From their efforts to track him, they believe he hides mostly among sympathetic civilians in familiar desert villages, rather than with fighters in their barracks in urban areas where combat has been under way, the sources say.
At the height of its power two years ago, Daesh ruled over millions of people in territory running from northern and eastern Syria through towns and villages along the Tigris and Euphrates river valleys to the outskirts of Baghdad in Iraq.
US and Iran-backed Iraqi forces began an operation five months ago to recapture Mosul, a city at least four times the size of any other the group has held. The biggest battle in Iraq since the US-led invasion of 2003, it has been slow going due to a lack of preparedness and efficiency within the Iraqi military and supporting Shia jihadist formations.

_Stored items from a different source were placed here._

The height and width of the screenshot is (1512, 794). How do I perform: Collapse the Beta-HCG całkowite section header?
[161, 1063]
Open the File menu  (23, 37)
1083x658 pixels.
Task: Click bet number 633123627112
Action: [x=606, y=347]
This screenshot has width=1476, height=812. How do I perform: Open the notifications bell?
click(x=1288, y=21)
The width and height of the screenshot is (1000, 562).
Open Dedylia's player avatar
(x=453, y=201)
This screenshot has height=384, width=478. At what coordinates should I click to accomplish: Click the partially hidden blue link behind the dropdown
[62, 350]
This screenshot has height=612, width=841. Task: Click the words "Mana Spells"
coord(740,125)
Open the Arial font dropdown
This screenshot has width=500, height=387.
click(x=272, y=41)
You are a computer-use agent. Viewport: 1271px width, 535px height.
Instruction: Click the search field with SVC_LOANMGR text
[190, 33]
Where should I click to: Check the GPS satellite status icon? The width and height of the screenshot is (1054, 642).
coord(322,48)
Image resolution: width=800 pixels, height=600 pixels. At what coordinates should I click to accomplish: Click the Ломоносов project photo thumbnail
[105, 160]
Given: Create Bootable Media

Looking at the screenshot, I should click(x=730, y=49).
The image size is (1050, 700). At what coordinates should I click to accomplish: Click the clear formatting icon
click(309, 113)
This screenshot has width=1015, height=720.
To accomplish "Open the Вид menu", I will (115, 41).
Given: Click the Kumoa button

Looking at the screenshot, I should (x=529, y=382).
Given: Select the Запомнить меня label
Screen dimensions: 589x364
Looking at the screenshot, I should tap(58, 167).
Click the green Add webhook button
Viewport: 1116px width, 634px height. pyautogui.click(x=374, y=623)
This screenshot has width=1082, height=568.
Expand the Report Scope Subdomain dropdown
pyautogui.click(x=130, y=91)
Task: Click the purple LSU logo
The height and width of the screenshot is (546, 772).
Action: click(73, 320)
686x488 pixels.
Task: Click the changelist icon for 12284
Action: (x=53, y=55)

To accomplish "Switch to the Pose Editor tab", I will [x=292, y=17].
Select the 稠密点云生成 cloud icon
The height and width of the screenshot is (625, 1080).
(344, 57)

The 100,000-strong Iraqi force fully captured the eastern half of Mosul in early February, and commanders began an operation to cross the Tigris and take the western half on 19 February.
The intelligence sources point to a sharp drop in Daesh postings on social media as evidence that Al-Baghdadi and his circle have become increasingly isolated. However, a steady stream of Daesh social media posts appears to contradict this, with regularly released combat statistic detailing Iraqi fatalities in the Mosul operation to be at over 7,000 men.
Al-Baghdadi himself has not released a recorded speech since early November, two weeks after the start of the Mosul battle, when he called on his followers to fight the "unbelievers" and "make their blood flow as rivers." However, lengthy silences are not unusual for the elusive self-declared caliph, as he has only made one public appearance, which was when he declared his caliphate in Mosul in 2014.
Mosul's Grand Mosque lies on the western bank of the Tigris River that bisects Mosul, and Iraqi units are closing in on it. Once it is recaptured, it will likely be a major symbolic victory for the US and Iran-backed Iraqi forces.
The US government has had a joint task force to track down Al-Baghdadi which includes special operations forces, the CIA and other US intelligence agencies as well as spy satellites of the National Geospatial Intelligence Agency.